Page extract: Begin
Meet Carrie. She is an experienced RN who was hired 5 months ago to work 7pm-7am on the busy post op floor where you are the nurse manager. Because her spouse is in the military they have move frequently. In the past 5 years they have lived in 3 different states, most recently moving to your state 6 months ago. Carrie never complains if she has to stay late. If you are short staffed she never turns down extra shifts, even if it means extra holidays or weekends with limited staff. She is willing to help others and is the first to offer to administer meds to her colleagues’ patients if they are busy. She never complains about being assigned to care for those patients who have pain that is difficult to manage. As a matter of fact she volunteers to take those assignments.
Page extract: End
- [Work instructions]
1/ Please reproduce word for word the part of the Carrie scenario that opens with the words containing "Meet Carrie. She" and closes with "take those assignments.".
2/ Carry the Carrie scenario forward from its last sentence.
Data shown: Begin
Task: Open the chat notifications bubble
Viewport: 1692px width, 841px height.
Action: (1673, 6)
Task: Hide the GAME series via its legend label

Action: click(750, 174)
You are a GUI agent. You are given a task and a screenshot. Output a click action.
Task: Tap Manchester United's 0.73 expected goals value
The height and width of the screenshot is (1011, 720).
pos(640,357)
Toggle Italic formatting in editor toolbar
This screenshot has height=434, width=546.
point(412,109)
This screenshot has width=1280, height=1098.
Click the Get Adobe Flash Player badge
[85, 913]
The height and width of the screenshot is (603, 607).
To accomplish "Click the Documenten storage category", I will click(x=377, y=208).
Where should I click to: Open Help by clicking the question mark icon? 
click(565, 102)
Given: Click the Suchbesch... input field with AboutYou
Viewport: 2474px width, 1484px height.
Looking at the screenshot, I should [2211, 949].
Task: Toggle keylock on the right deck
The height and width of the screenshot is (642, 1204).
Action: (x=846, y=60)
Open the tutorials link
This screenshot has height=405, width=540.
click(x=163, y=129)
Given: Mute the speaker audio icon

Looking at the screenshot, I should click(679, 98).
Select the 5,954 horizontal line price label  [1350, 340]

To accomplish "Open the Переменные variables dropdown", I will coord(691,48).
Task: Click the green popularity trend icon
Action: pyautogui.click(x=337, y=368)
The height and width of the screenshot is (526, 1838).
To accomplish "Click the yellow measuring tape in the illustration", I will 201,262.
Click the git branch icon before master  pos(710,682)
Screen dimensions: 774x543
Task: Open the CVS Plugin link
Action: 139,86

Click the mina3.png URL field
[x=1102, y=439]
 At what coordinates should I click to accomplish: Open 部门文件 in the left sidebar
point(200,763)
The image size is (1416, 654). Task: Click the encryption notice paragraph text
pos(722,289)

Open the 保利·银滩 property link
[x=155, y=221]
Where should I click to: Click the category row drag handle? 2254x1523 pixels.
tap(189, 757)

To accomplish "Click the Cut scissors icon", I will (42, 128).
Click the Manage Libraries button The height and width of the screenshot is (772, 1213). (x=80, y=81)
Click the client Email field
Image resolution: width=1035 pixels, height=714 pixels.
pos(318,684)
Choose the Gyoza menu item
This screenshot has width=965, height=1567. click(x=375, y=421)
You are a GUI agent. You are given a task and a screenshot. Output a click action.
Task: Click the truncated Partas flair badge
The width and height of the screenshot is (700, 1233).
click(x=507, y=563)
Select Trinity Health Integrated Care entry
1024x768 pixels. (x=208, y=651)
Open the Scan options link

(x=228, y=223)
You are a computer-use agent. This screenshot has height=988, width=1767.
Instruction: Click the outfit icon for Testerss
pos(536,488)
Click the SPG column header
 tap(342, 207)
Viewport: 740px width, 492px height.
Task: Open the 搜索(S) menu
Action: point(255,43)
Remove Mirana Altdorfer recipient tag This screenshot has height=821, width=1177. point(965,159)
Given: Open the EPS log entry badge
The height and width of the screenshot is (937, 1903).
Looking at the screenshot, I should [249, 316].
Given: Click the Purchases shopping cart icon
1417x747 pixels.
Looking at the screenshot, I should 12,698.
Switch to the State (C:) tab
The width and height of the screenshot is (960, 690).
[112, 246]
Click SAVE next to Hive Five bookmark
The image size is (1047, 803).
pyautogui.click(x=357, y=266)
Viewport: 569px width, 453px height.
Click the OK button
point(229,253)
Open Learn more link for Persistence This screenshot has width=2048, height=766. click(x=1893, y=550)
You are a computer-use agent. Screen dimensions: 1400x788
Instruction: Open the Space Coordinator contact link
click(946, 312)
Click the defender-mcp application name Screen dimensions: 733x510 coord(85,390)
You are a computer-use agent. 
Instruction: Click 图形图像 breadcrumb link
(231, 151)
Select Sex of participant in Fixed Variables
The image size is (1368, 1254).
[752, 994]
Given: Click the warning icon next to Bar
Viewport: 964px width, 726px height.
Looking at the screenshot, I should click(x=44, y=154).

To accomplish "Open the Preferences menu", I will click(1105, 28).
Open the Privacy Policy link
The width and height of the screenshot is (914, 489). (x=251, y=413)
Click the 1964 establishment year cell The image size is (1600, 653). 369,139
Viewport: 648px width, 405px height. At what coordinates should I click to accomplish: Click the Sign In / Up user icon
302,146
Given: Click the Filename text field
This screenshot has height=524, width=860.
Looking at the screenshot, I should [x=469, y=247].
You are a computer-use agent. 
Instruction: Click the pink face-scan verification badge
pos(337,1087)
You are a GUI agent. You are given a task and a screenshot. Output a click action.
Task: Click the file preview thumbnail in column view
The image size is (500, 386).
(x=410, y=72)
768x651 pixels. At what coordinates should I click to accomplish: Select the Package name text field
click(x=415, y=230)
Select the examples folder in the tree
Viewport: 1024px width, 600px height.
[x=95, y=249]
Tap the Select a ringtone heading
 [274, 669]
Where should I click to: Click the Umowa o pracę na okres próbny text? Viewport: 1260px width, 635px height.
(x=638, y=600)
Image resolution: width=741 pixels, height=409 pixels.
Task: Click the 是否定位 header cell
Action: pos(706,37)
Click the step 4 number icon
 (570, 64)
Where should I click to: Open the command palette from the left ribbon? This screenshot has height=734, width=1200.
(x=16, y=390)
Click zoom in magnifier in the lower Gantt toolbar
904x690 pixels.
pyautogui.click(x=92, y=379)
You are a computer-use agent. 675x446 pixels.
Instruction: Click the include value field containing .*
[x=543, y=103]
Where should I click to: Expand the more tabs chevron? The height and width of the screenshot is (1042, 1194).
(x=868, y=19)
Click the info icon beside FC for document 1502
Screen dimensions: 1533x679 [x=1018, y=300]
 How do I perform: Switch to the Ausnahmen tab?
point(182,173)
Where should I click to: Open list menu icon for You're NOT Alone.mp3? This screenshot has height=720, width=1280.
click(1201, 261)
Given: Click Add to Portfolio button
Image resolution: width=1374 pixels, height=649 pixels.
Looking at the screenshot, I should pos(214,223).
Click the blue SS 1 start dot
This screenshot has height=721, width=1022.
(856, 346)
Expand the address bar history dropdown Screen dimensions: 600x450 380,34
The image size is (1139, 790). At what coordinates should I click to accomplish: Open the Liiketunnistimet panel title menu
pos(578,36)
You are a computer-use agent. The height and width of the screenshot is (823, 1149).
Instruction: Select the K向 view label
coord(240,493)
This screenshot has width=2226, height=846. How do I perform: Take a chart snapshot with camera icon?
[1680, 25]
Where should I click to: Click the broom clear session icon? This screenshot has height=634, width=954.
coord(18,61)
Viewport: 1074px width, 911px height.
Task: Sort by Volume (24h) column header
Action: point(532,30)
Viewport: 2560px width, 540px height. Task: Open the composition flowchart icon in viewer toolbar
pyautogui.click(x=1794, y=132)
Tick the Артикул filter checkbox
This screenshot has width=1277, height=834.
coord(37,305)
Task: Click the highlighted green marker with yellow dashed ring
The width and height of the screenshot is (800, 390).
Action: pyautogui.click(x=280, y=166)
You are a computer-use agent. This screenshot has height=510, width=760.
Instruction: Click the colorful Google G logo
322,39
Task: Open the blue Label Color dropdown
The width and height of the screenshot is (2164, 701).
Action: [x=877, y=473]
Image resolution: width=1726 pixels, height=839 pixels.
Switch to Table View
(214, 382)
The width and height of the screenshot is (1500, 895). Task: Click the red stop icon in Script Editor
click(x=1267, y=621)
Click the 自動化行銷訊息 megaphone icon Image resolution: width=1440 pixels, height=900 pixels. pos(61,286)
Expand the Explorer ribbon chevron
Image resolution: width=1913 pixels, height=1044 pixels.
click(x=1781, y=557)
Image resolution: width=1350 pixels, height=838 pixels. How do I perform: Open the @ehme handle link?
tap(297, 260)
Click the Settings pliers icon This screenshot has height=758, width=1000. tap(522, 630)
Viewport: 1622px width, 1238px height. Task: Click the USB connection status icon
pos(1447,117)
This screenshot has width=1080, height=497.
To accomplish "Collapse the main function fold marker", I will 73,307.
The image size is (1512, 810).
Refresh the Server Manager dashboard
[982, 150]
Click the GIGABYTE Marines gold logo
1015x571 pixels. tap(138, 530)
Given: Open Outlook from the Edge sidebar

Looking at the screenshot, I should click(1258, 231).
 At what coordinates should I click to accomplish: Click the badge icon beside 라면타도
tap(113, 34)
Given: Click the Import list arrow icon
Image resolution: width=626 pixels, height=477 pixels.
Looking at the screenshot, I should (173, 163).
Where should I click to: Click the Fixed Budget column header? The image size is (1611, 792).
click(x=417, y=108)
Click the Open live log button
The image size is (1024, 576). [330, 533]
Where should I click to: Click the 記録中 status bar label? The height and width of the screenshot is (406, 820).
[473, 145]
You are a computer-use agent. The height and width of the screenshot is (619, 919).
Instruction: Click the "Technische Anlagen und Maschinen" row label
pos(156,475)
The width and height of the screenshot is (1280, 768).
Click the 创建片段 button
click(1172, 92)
Data shown: End
- [Numbered responses]
1/
Meet Carrie. She is an experienced RN who was hired 5 months ago to work 7pm-7am on the busy post op floor where you are the nurse manager. Because her spouse is in the military they have move frequently. In the past 5 years they have lived in 3 different states, most recently moving to your state 6 months ago. Carrie never complains if she has to stay late. If you are short staffed she never turns down extra shifts, even if it means extra holidays or weekends with limited staff. She is willing to help others and is the first to offer to administer meds to her colleagues’ patients if they are busy. She never complains about being assigned to care for those patients who have pain that is difficult to manage. As a matter of fact she volunteers to take those assignments.

2/
Everyone on the staff admires Carrie’s commitment and but it is starting to bug you that she seems to be the one who always comes back late from meal break and that she also seems to take a lot of restroom breaks resulting in other team members having to keep an eye on her patients. You noticed that when you work with Carrie she is all business. While you admire her focus it feels a little awkward working with her as she doesn’t share much about herself or join in those casual conversations colleagues usually have from time to time.
During Quality Improvement meeting this morning the ADON noted in your annual report that your unit had significantly more drug waste than in the previous 12 month and 5% more med errors. Your ADON asks for a gap analysis and corrective action plan to be submitted by next week. You begin to wonder…….
Identify 3 steps you will take in preparing your analysis and plan. Include your rationale for each.